EFELisboa

Cristiano Ronaldo coloca a bola na marca de penálti e retrocede vários passos. O guarda-redes rival não pode saber para onde vai rematar. Ou pode? Um grupo de investigadores portugueses assegura que desenvolveu um algoritmo que acaba com o mito de que os penáltis são uma lotaria.

Este projeto de inteligência competitiva no desporto, que ainda não tem nome, está a ser testado durante a Taça das Confederações para aperfeiçoar o algoritmo e até agora "deu muito bons resultados", disse à Efe Alexandre Real, coordenador da iniciativa.

A ideia surgiu durante o Europeu de 2016, onde Real, especialista em liderança e gestão de equipas, colaborava como comentador num programa de rádio durante o jogo dos quartos de final entre Portugal e a Polónia, que as "quinas" ganharam nos penáltis.

O português perguntou-se como é que os treinadores preparavam esta fase do jogo: "Fazia-se só através do 'olhimetro'. Com visualizações e a intuição do guarda-redes", explica.

Foi então quando decidiu pôr em marcha um projeto para desenvolver uma ferramenta que, com base científica, permitisse aos treinadores preparar aos seus lançadores de penáltis e os seus guarda-redes para melhorar a sua eficácia nestas ações.

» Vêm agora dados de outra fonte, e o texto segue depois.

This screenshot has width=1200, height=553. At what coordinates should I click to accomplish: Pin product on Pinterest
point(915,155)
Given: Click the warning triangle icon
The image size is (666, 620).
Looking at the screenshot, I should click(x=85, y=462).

Com a coordenação científica de João Fialho, professor da American University of Middle East, este grupo de investigadores reuniu milhares de visualizações de lançamentos de penáltis numa base de dados para criar um algoritmo que permita predizer o comportamento dos jogadores nestes lances do jogo.

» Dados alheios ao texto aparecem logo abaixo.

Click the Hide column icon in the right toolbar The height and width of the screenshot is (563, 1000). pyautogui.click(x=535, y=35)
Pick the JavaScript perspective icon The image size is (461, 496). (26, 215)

"Agora mesmo está a 80%, antes do final do ano vai estar desenvolvido a 100%", detalhou Real, que assegura que até à data não existia nenhum algoritmo deste tipo no mundo do futebol.

O projeto conta com dados das principais competições, como a Liga dos Campeões, o Mundial, a Europeu ou as Ligas nacionais de países como Espanha, Portugal, Inglaterra ou Itália, e já permitiu obter resultados concretos.

"Chegamos à conclusão que Cristiano Ronaldo é mais eficaz que Messi a marcar penáltis, ainda que tem uma debilidade: atirá-los para o centro da baliza", revelou o coordenador do projeto.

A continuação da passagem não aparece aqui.